Testo di Ilaria Dal Lago —
Fare esperienza di una contraddizione significa abbracciare un’incoerenza, una mancanza di chiarezza; allo stesso tempo significa cogliere la possibilità di leggere contrasti, vedere sfumature e direzioni diverse e inaspettate.
La GAM di Torino presenta i lavori di cinque artisti – Francesco Barocco, Riccardo Baruzzi, Luca Bertolo, Flavio Favelli e Diego Perrone – nella mostra curata da Elena Volpato Sul principio di contraddizione, un racconto della capacità di ognuno di loro di riuscire a racchiudere dentro le opere opposti e ambiguità, svelando la capacità delle immagini di non esaurirsi al primo sguardo.
Diego Perrone (Asti, 1970) utilizza per le sue sculture il vetro, materiale particolarmente anti- scultoreo, attraverso cui la luce penetra mostrando cosa c’è al suo interno, facendo emergere dal vetro la leggerezza degli intrecci di colore, che creano un effetto fumoso e vaporoso, enfatizzato dall’immagine pavimentale che raffigura un drago.
Le forme dei lavori di Perrone ricordano delle teste antropomorfe al cui interno lo spettatore può scorgere dei ricordi e delle immagini non più chiare e perfettamente visibili, ma fragili nella loro ambiguità.

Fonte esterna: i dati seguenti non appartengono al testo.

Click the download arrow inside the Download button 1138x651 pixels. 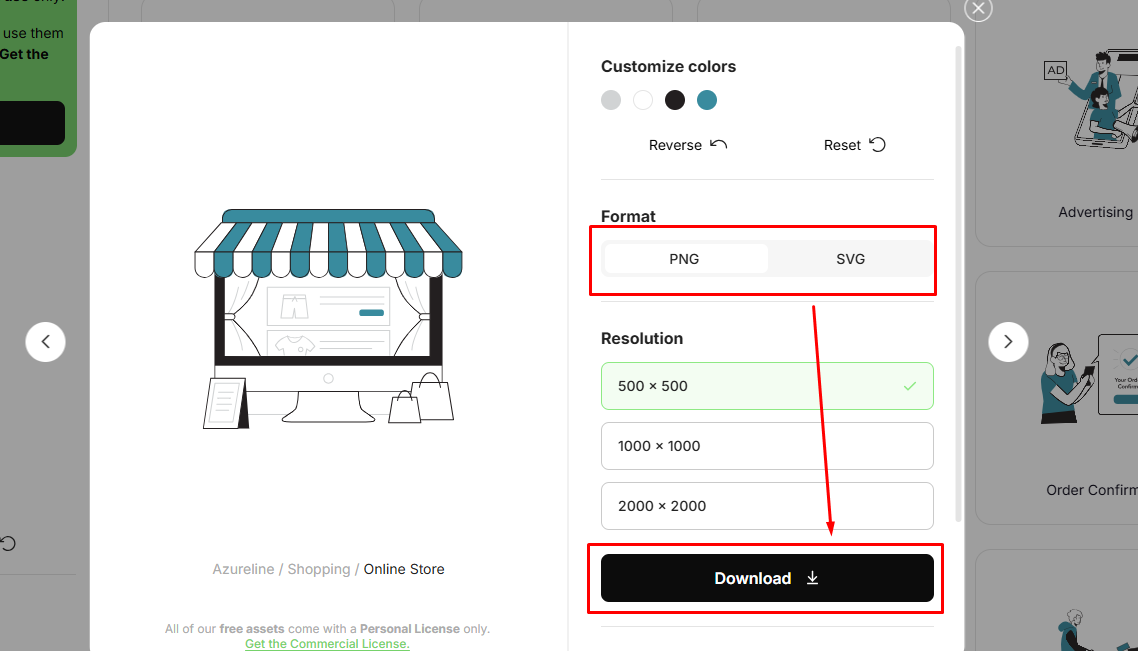813,578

Come le sculture di Perrone, le teste e i busti in gesso di Francesco Barocco (Susa, 1972) portano con sé segni di memorie date dal tratto dell’artista; è difficile capire se il disegno scuro stia cercando di liberarsi dalla materia o se, al contrario, venga accolto dal bianco del gesso. Disegno e scultura si sovrappongono, mettendo in luce il momento in cui l’immagine è in divenire, senza che si riesca davvero a mettere a fuoco.

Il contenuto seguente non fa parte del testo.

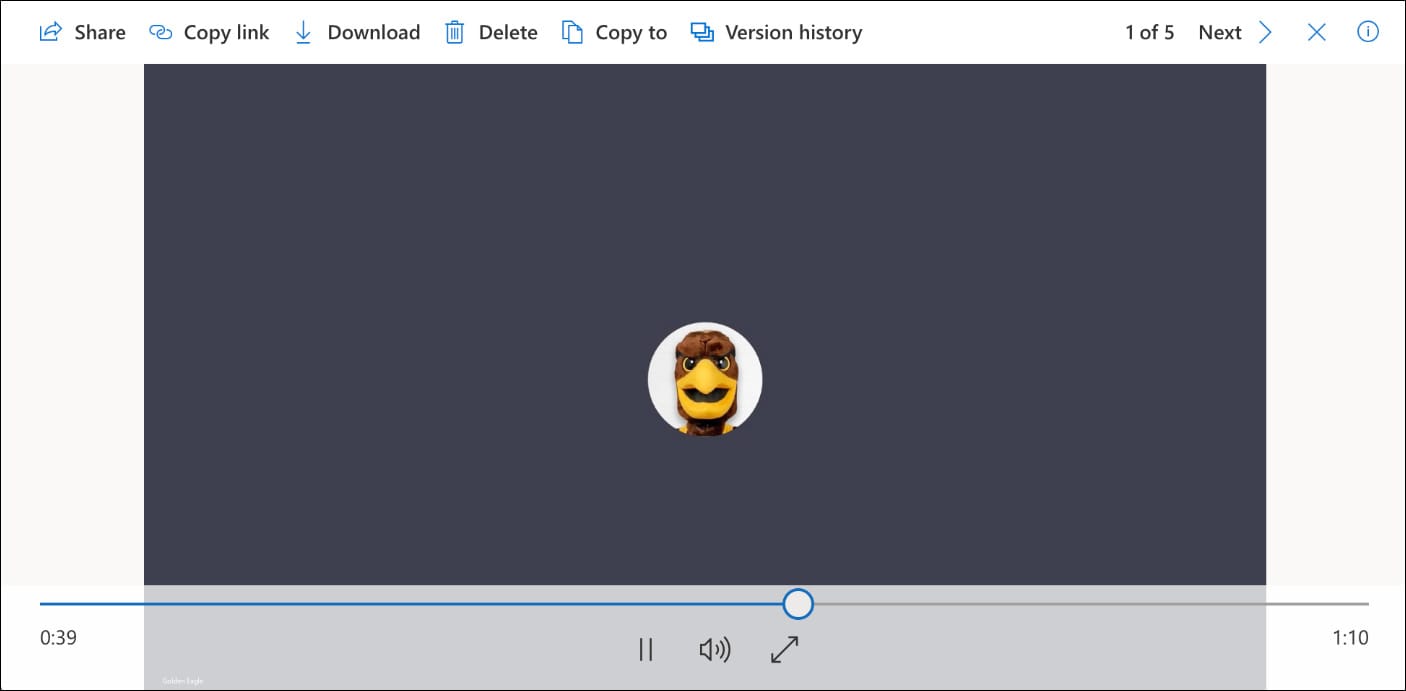Click the right chevron after Next
This screenshot has width=1406, height=691.
(x=1265, y=32)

L’immagine si cela agli occhi di chi guarda in Veronica 17#05 (2018) di Luca Bertolo (Milano, 1968), che rimanda al velo contenente l’impronta del volto di Gesù; l’artista utilizza il trompe l’oeil per dipingere un telo teso ai quattro angoli su cui non si riesce a scorgere nessuna effigie, forse perché catturata dal colore del quadro, forse perché mai davvero impressa. Bertolo fa nascere le sue opere dalla contraddizione, inventando copertine di libri, eliminando la presenza dei soggetti da vecchie fotografie.
Arlecchino Pescatore (After Birolli) (2019) di Riccardo Baruzzi (Lugo, 1976) è un dipinto che ha in sé forme e figure sovrapposte senza una precisa definizione, e che dialoga con la struttura in legno posta davanti a esso; avvicinandosi all’architettura si scorge un apparecchio da cui proviene il suono di due richiami da caccia e su cui è segnato l’ indirizzo dello studio di Baruzzi, Via Saragozza 93, che dà il nome all’opera. L’artista cerca di far convivere la realtà del suo studio con quella del luogo della mostra, donando e contemporaneamente togliendo una collocazione spazio-temporale al suo Arlecchino.
Flavio Favelli (Firenze, 1967) trattiene ciò che sta fuori attraverso il materiale: l’artista utilizza specchi graffiati in Estate 1978 (2021), creando delle superfici che più che riflettere sembrano inglobare le figure, perdendo la propria funzione originaria e riuscendo a congelare qualunque cosa si avvicini a esse.
Con Spalti (2021) Favelli fa convivere due dimensioni in una stessa; l’architettura che si fa spazio nella stanza sembra un teatro, luogo in cui lo spettatore e l’attore vivono l’ambiguità attraverso lo spettacolo messo in scena. Le gradinate dell’opera sono vuote e a occupare la parte centrale è il visitatore della mostra; un invito, forse, ad abitare liberamente lo spazio della contraddizione, vivendolo come occasione di consapevolezza.